Je posais la carte sur le tableau de bord, sans la quitter des yeux. Scott restait muet, sonné par deux fortes émotions consécutives : la découverte du lieu de mon viol et une rencontre avec Rush. Nous roulions depuis près d’une demi-heure quand il me demanda où j’avais trouvé un tel courage pour oser retourner dans cette maison. Il compara  également ma démarche à celle d’un ancien déporté. Il avait du mal à analyser ce qu’il venait de voir et son propos devenait incohérent. Comme Spencer à Los Angeles, Scott se mit à fondre en larmes sans retenue. Je dus m’arrêter sur le bord de la route pour le calmer et le consoler. Je pris conscience que mon histoire invalidante déteignait sur mes proches et les faisait souffrir. J’en voulais encore plus à Rush de m’avoir fait du mal. Avec mes révélations, j’avais entraîné avec moi les deux personnes qui m’étaient les plus chères, et je les avais faites prisonnières de mon viol. C’était injuste. Ils ne le méritaient pas. Je pleurais moi aussi, mais mes larmes étaient davantage motivées par le chagrin de Scott que par ma propre situation. J’avais eu le temps de noyer mes souvenirs dans les pleurs, et j’étais devenu, surtout à mon retour de Californie, presque indifférent à ce qui m’était arrivé. Je ne pouvais plus faire autrement que de me résigner à vivre avec ce handicap. Je ne quémandais aucune pitié, aucune compassion… J’aurais eu l’impression d’avoir été violé une seconde fois. Je ne voulais pas qu’on me plaigne. Je ne le souhaitais plus. Comme je l’avais conclu dans mes heures de délires la semaine dernière, j’avais mérité ce qui m’était arrivé. Toutefois, il me restait encore une zone d’ombre à éclaircir : je voulais savoir ce qui avait motivé Rush à me violer.

J’avais maintenant de quoi éclairer ma lanterne.  Un seul coup de téléphone ferait tomber toutes les barrières, mais cet appel, aurais-je le courage de le donner ?

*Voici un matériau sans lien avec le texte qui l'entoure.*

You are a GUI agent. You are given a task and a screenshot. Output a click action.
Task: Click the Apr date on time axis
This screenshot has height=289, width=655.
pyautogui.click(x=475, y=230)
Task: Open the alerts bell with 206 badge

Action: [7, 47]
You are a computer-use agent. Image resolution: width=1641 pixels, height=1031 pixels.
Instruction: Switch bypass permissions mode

Une fois arrivés à North Salem, nous décidâmes de retourner dès le soir même à New York. Je fis mes bagages et Scott appela un taxi.

Nous restions tous les deux à regarder cette carte, ce numéro de téléphone et cette adresse que nous connaissions désormais par cœur. Je demandais conseil à Scott, mais il ne trouvait pas les mots que je souhaitais entendre. Cela ne pouvait en être autrement.  Scott était en proie à un choc violent qu’il lui fallait encaisser.

Le trajet en train jusqu’à New York se fit dans le silence. Chacun réfléchissait de son coté. La nuit tombait lorsque nous arrivâmes chez nous. Fort heureusement, Ted n’était pas là pour nous escorter. Je n’étais pas d’humeur à supporter ses manières hypocrites et fausses. Nous nous installâmes tous les deux dans le grand séjour, à fixer les lueurs de Manhattan dans la nuit. Vers 22 heures, je pris le téléphone pour appeler Rush. Mme Fondle me répondit en me disant que Christopher était sorti et qu’il ne rentrerait que demain matin. Une panique incontrôlable me saisit : j’imaginais Rush se lançant à ma recherche dans Manhattan pour venir me délivrer lui-même la vérité. Scott essaya de me calmer du mieux qu’il put. Comme la nuit précédente, il s’endormit sur le sofa, épuisé.

Je ne trouvais pas le sommeil et pour la première fois je regardais Scott dormir. On apprend beaucoup par le sommeil des autres. Spencer a toujours l’air paisible, Sebastian pince les lèvres d’un air cruel quand il dort, le front raviné par une ride latérale. Scott est apaisant à voir dormir, il émane une sorte de pureté de son visage ensommeillé. Je regrette de ne l’avoir découvert que cette nuit.

Je m’interrogeais surtout sur le visage que pouvait avoir Rush lorsqu’il dormait. J’étais persuadé que je résoudrais l’énigme de mon viol, le jour où je le verrais endormi devant moi. Mais pour l’heure, le sommeil me fuit encore et je reste planté devant la nuit new-yorkaise, à attendre une nouvelle fois que le jour se lève.